Grande peur chez les antis Front national : les éléments d’une ascension durable pour le FN

Grande peur chez les antis Front national : les éléments d’une ascension durable pour le FN

13/12/2013 – 09h00
PARIS (NOVOpress via Bulletin de réinformation) – « Sauf événement majeur, le FN deviendra majoritaire dans les années qui viennent et sera présent au gouvernement : 40 % des Français affirment aujourd’hui partager ses idées » : c’est ainsi que s’exprime Bernard Stiglitz, philosophe de gauche ancien directeur du Collège international de philosophie. De tels propos constituent un exemple de cette peur qui traverse le sérail médiatique et mondain.

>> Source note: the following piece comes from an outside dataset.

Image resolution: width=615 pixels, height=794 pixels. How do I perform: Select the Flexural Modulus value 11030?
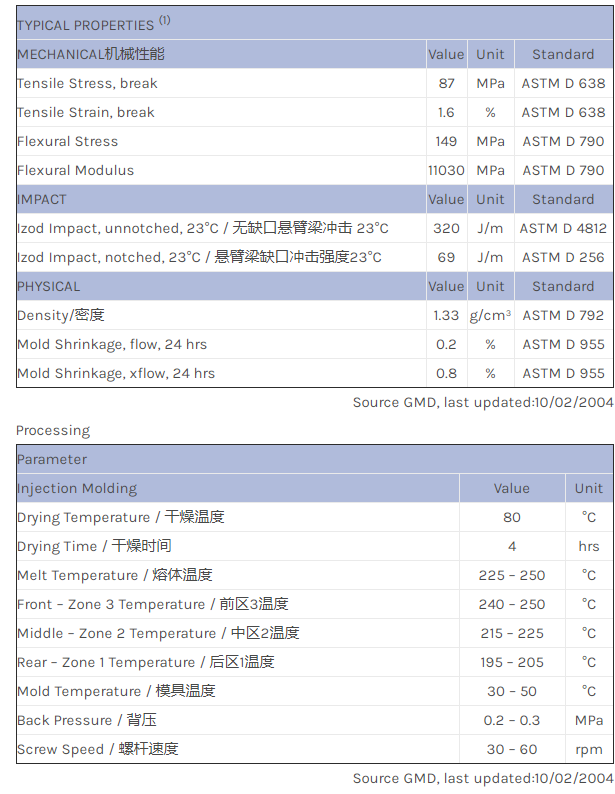[x=446, y=170]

Les instituts de sondages, corroborés quelquefois par des élections partielles, démontrent cet ancrage durable du Front national, seul parti de ces dernières années à avoir étendu son électorat.

Des exemples de cet ancrage

Le FN perce dans des segments de la population où il était jusque‑là traditionnellement faible. C’est le cas des retraités qui constituait le seul électorat où Nicolas Sarkozy était majoritaire, en 2007. Cet électorat a parfois été hostile à la cause du patriotisme abusivement associée aux heures les plus sombres de notre histoire. Alors que Jean‑Marie Le Pen n’obtenait que 4 % des suffrages chez les retraités en avril 2012, Marine Le Pen obtient 17 % de leurs suffrages. Le FN progresse également chez les femmes. Il y a un véritable rattrapage par rapport à la moyenne nationale du vote FN qui se banalise ainsi chez beaucoup de Français.

Des perspectives prometteuses pour les prochaines municipales ?

Si l’on s’appuie sur les résultats des présidentielles 2012, le FN pourrait se maintenir dans 86 % des communes de plus de 9.000 habitants (927 sur 1.077), sachant que la barre des 10 % des suffrages exprimés permet ce maintien. Et à défaut même de gagner des mairies, le FN pourrait jouer un rôle de second tour, ce qui serait fatal à la droite parlementaire, notamment dans le Sud-est, à l’est de la verticale Le Havre‑Montpellier. Les scores du FN pourraient permettre la création de groupes d’opposition dans les mairies. Des scores honorables sont attendus dans les villes de plus de 100.000 habitants. A Marseille, le FN est crédité de 25/26 % derrière l’UMP, mais devant le PS.